* WORK TASK *
Reproduce the entire listing word for word.

* MATERIAL FOR THE TASK *
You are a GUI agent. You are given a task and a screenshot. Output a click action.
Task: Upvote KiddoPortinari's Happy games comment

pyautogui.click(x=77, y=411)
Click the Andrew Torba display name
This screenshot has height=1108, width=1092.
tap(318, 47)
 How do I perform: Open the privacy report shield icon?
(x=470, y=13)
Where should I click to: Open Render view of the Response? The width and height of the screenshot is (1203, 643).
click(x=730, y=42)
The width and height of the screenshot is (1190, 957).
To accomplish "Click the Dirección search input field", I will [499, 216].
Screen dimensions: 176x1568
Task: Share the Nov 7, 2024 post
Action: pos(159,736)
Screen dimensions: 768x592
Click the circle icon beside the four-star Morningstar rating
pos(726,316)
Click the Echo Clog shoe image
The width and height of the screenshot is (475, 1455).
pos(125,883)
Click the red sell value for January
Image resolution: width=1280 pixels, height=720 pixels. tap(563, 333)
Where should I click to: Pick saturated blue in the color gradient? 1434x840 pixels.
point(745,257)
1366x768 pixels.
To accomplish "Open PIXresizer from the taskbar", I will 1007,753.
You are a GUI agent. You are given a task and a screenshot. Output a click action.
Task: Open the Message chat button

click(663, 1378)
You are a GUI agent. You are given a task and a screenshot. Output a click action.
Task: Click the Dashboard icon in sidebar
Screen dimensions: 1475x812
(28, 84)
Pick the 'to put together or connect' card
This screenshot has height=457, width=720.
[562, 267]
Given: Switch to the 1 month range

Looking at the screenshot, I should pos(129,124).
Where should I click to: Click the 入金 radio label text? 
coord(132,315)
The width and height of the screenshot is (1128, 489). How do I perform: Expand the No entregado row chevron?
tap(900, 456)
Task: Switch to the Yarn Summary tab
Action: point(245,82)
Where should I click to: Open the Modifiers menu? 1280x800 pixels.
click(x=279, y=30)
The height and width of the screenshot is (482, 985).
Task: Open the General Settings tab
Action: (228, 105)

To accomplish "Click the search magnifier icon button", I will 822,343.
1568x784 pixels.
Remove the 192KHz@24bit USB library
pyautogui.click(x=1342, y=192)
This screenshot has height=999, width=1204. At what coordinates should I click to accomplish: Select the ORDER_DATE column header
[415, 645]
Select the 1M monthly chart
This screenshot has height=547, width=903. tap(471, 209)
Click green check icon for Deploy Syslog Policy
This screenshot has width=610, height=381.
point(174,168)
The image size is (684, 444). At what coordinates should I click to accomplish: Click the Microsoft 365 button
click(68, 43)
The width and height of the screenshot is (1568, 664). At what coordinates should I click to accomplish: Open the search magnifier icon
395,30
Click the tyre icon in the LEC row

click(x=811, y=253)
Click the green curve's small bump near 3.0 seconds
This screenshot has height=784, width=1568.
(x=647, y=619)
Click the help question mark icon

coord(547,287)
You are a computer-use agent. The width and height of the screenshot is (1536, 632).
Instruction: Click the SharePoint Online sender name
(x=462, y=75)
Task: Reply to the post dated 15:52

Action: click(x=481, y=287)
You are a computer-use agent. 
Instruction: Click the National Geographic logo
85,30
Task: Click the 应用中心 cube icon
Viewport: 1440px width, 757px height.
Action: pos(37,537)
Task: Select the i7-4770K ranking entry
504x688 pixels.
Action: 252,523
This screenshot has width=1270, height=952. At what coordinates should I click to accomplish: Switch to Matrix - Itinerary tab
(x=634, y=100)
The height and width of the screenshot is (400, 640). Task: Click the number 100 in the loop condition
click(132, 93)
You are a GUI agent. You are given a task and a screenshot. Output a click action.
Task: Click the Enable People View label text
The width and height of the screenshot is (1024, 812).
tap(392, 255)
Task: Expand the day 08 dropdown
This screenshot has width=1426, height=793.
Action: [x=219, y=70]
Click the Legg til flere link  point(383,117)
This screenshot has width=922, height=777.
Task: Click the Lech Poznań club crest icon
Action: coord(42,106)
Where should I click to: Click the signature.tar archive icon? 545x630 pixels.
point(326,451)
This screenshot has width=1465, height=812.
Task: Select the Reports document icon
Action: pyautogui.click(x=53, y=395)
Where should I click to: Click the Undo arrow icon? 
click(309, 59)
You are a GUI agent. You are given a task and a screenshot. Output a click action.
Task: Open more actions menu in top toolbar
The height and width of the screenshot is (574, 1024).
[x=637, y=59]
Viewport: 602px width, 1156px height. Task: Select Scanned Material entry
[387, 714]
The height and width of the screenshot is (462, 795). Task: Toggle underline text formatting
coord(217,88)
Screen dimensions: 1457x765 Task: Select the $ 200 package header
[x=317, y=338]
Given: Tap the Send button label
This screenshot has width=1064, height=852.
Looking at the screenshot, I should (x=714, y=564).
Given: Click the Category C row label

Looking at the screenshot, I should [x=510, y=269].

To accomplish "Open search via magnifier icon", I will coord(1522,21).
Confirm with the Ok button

* REPLY *
You are a GUI agent. You are given a task and a screenshot. Output a click action.
Task: Upvote KiddoPortinari's Happy games comment

pyautogui.click(x=77, y=411)
Click the Andrew Torba display name
This screenshot has height=1108, width=1092.
tap(318, 47)
 How do I perform: Open the privacy report shield icon?
(x=470, y=13)
Where should I click to: Open Render view of the Response? The width and height of the screenshot is (1203, 643).
click(x=730, y=42)
The width and height of the screenshot is (1190, 957).
To accomplish "Click the Dirección search input field", I will [499, 216].
Screen dimensions: 176x1568
Task: Share the Nov 7, 2024 post
Action: pos(159,736)
Screen dimensions: 768x592
Click the circle icon beside the four-star Morningstar rating
pos(726,316)
Click the Echo Clog shoe image
The width and height of the screenshot is (475, 1455).
pos(125,883)
Click the red sell value for January
Image resolution: width=1280 pixels, height=720 pixels. tap(563, 333)
Where should I click to: Pick saturated blue in the color gradient? 1434x840 pixels.
point(745,257)
1366x768 pixels.
To accomplish "Open PIXresizer from the taskbar", I will 1007,753.
You are a GUI agent. You are given a task and a screenshot. Output a click action.
Task: Open the Message chat button

click(663, 1378)
You are a GUI agent. You are given a task and a screenshot. Output a click action.
Task: Click the Dashboard icon in sidebar
Screen dimensions: 1475x812
(28, 84)
Pick the 'to put together or connect' card
This screenshot has height=457, width=720.
[562, 267]
Given: Switch to the 1 month range

Looking at the screenshot, I should pos(129,124).
Where should I click to: Click the 入金 radio label text? 
coord(132,315)
The width and height of the screenshot is (1128, 489). How do I perform: Expand the No entregado row chevron?
tap(900, 456)
Task: Switch to the Yarn Summary tab
Action: point(245,82)
Where should I click to: Open the Modifiers menu? 1280x800 pixels.
click(x=279, y=30)
The height and width of the screenshot is (482, 985).
Task: Open the General Settings tab
Action: (228, 105)

To accomplish "Click the search magnifier icon button", I will 822,343.
1568x784 pixels.
Remove the 192KHz@24bit USB library
pyautogui.click(x=1342, y=192)
This screenshot has height=999, width=1204. At what coordinates should I click to accomplish: Select the ORDER_DATE column header
[415, 645]
Select the 1M monthly chart
This screenshot has height=547, width=903. tap(471, 209)
Click green check icon for Deploy Syslog Policy
This screenshot has width=610, height=381.
point(174,168)
The image size is (684, 444). At what coordinates should I click to accomplish: Click the Microsoft 365 button
click(68, 43)
The width and height of the screenshot is (1568, 664). At what coordinates should I click to accomplish: Open the search magnifier icon
395,30
Click the tyre icon in the LEC row

click(x=811, y=253)
Click the green curve's small bump near 3.0 seconds
This screenshot has height=784, width=1568.
(x=647, y=619)
Click the help question mark icon

coord(547,287)
You are a computer-use agent. The width and height of the screenshot is (1536, 632).
Instruction: Click the SharePoint Online sender name
(x=462, y=75)
Task: Reply to the post dated 15:52

Action: click(x=481, y=287)
You are a computer-use agent. 
Instruction: Click the National Geographic logo
85,30
Task: Click the 应用中心 cube icon
Viewport: 1440px width, 757px height.
Action: pos(37,537)
Task: Select the i7-4770K ranking entry
504x688 pixels.
Action: 252,523
This screenshot has width=1270, height=952. At what coordinates should I click to accomplish: Switch to Matrix - Itinerary tab
(x=634, y=100)
The height and width of the screenshot is (400, 640). Task: Click the number 100 in the loop condition
click(132, 93)
You are a GUI agent. You are given a task and a screenshot. Output a click action.
Task: Click the Enable People View label text
The width and height of the screenshot is (1024, 812).
tap(392, 255)
Task: Expand the day 08 dropdown
This screenshot has width=1426, height=793.
Action: [x=219, y=70]
Click the Legg til flere link  point(383,117)
This screenshot has width=922, height=777.
Task: Click the Lech Poznań club crest icon
Action: coord(42,106)
Where should I click to: Click the signature.tar archive icon? 545x630 pixels.
point(326,451)
This screenshot has width=1465, height=812.
Task: Select the Reports document icon
Action: pyautogui.click(x=53, y=395)
Where should I click to: Click the Undo arrow icon? 
click(309, 59)
You are a GUI agent. You are given a task and a screenshot. Output a click action.
Task: Open more actions menu in top toolbar
The height and width of the screenshot is (574, 1024).
[x=637, y=59]
Viewport: 602px width, 1156px height. Task: Select Scanned Material entry
[387, 714]
The height and width of the screenshot is (462, 795). Task: Toggle underline text formatting
coord(217,88)
Screen dimensions: 1457x765 Task: Select the $ 200 package header
[x=317, y=338]
Given: Tap the Send button label
This screenshot has width=1064, height=852.
Looking at the screenshot, I should (x=714, y=564).
Given: Click the Category C row label

Looking at the screenshot, I should [x=510, y=269].

To accomplish "Open search via magnifier icon", I will coord(1522,21).
Confirm with the Ok button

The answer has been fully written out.